Ce jour-là, il avait dîné chez le ministre Kronstein et il se mourait sur son lit, lorsque Micheline entra. Les stores verts étaient baissés. Dans le demi-jour verdâtre, par son profil aigu, son front chauve, son nez d’aigle, ses yeux fermés, il remettait en mémoire le buste de Caligula. Étendu de tout son long, il gémissait, gémissait.

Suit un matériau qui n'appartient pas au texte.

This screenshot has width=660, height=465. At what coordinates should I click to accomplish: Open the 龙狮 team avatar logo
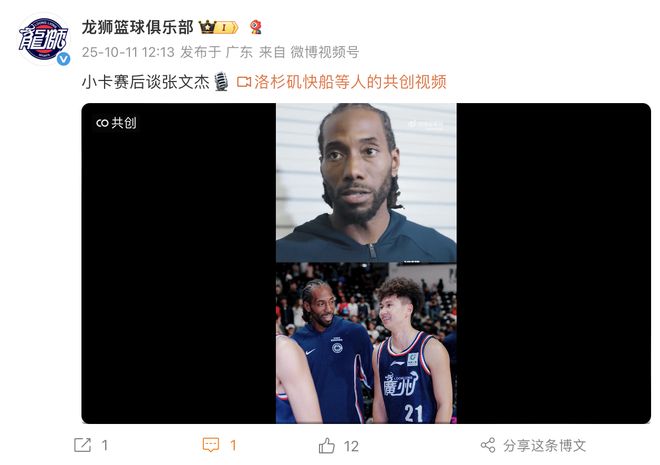tap(43, 40)
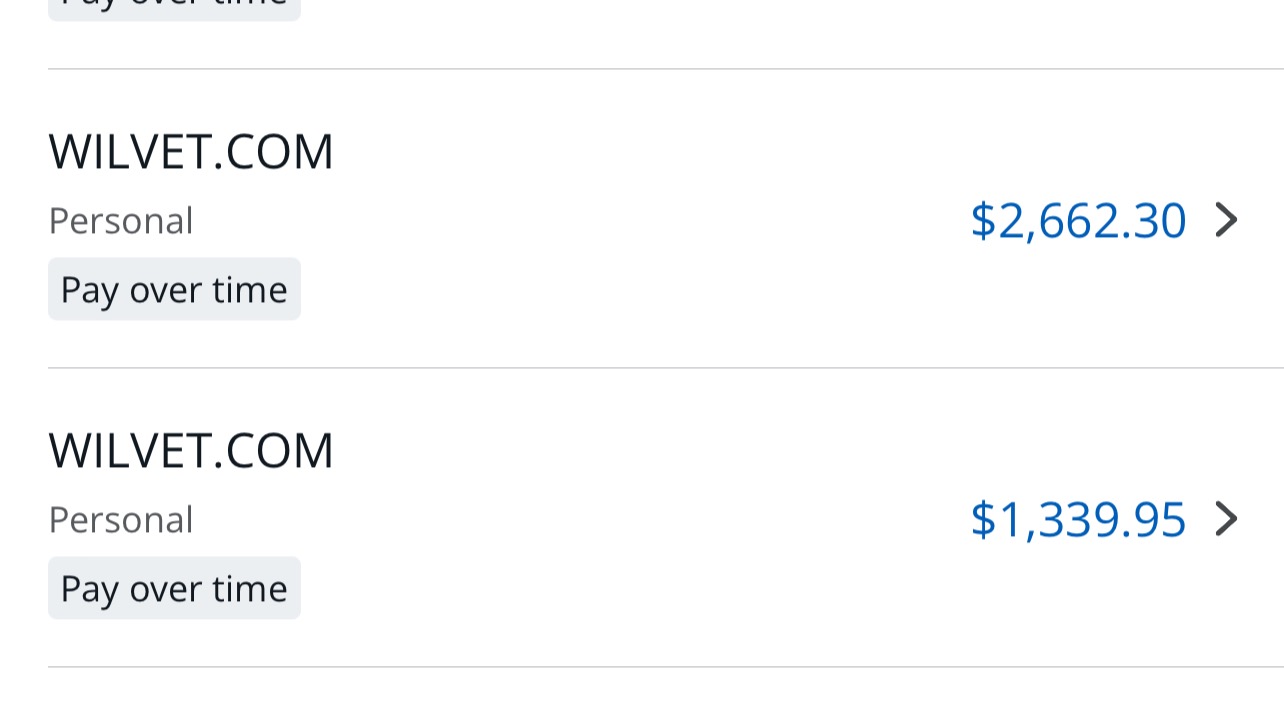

En entendant le bruit de pas, il murmura :

— Que me veut-on ? Que ne me laisse-t-on mourir tranquille !

— C’est moi, papa.

Nouveau gémissement.

— Papa, je voudrais te demander quelque chose.

Le gémissement devient bruyant comme la soupape de dégagement d’une locomotive.

— Pauvre papa ! Tu es malade, très-malade.

— Ah ! ah ! ah ! Mon Dieu ! mon Dieu !

Cette fois, M. Rosenzweig est mort, tout à fait mort.